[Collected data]
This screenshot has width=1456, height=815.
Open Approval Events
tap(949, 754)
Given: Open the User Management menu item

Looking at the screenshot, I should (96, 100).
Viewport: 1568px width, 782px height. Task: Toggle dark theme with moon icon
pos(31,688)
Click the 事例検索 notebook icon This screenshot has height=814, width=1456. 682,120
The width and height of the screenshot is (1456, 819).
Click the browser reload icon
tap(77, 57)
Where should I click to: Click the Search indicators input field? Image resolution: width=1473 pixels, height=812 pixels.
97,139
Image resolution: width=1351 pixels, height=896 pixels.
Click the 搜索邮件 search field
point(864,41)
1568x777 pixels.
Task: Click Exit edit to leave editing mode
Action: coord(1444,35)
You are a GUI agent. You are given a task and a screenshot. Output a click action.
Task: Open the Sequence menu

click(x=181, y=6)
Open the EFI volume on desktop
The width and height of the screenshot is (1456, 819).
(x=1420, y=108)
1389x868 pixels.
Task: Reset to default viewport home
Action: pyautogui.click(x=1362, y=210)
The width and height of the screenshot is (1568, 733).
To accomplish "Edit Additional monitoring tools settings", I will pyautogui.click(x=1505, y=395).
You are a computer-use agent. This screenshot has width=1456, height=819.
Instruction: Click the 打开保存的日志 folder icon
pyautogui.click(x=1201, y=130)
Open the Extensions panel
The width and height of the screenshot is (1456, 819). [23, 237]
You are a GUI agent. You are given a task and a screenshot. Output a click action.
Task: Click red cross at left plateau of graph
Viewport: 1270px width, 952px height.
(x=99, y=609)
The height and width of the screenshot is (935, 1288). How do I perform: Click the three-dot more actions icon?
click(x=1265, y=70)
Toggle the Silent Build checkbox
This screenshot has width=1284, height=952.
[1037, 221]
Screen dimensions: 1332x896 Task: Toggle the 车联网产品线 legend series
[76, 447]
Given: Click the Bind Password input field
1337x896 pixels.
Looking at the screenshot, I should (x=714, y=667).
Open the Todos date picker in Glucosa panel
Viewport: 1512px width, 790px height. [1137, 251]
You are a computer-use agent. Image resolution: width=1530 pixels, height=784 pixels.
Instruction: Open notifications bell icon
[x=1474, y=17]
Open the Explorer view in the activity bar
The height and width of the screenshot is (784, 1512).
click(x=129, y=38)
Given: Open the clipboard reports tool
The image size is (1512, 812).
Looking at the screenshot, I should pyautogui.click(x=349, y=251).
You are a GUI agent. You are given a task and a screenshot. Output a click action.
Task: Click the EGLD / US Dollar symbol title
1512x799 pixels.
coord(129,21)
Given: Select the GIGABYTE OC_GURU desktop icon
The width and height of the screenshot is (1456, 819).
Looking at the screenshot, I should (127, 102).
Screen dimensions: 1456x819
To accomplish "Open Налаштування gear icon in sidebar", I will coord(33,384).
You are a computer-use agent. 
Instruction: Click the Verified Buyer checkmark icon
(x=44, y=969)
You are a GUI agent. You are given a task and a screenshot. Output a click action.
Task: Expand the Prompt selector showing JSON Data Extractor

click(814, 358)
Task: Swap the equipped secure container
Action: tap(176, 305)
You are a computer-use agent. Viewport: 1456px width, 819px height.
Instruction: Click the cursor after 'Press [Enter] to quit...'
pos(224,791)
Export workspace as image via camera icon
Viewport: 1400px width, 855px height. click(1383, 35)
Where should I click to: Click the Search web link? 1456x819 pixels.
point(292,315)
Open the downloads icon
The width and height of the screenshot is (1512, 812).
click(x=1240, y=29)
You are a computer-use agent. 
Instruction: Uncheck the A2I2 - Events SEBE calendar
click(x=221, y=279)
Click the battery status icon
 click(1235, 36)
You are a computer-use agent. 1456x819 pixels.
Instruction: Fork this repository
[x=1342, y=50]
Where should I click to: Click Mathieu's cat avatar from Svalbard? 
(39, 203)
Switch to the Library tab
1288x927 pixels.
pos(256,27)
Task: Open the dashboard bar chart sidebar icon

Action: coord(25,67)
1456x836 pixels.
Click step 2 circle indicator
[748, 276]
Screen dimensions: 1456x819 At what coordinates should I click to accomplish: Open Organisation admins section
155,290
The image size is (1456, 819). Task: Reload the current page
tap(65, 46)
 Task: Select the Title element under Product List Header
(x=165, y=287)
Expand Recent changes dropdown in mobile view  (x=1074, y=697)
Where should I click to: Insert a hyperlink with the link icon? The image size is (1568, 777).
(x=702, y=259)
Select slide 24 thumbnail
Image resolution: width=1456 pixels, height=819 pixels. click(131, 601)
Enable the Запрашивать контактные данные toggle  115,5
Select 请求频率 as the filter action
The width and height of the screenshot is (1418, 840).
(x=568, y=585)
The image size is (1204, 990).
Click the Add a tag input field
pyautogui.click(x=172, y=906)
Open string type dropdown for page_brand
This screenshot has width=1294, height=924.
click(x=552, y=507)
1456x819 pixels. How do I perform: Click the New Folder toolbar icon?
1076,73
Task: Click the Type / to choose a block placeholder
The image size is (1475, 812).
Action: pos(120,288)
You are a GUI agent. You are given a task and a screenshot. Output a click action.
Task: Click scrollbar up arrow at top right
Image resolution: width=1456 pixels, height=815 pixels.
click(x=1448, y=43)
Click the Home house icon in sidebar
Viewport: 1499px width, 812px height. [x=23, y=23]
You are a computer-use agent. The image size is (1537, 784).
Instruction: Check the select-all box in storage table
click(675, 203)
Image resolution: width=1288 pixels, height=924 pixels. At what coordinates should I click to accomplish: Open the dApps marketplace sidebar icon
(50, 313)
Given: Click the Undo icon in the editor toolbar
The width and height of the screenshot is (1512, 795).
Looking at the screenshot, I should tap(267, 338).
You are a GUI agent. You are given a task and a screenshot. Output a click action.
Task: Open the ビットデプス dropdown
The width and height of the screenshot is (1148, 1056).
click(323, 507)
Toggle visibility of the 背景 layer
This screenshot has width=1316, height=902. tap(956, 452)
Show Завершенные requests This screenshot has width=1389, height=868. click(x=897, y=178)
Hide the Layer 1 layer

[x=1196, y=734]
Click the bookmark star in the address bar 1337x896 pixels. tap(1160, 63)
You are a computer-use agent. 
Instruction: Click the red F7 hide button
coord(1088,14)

● EXERCISE OBJECTIVE
Could you copy every line in the records that holds "will"?

● THE COMPLETED TASK
To accomplish "Edit Additional monitoring tools settings", I will pyautogui.click(x=1505, y=395).
To accomplish "Open Налаштування gear icon in sidebar", I will coord(33,384).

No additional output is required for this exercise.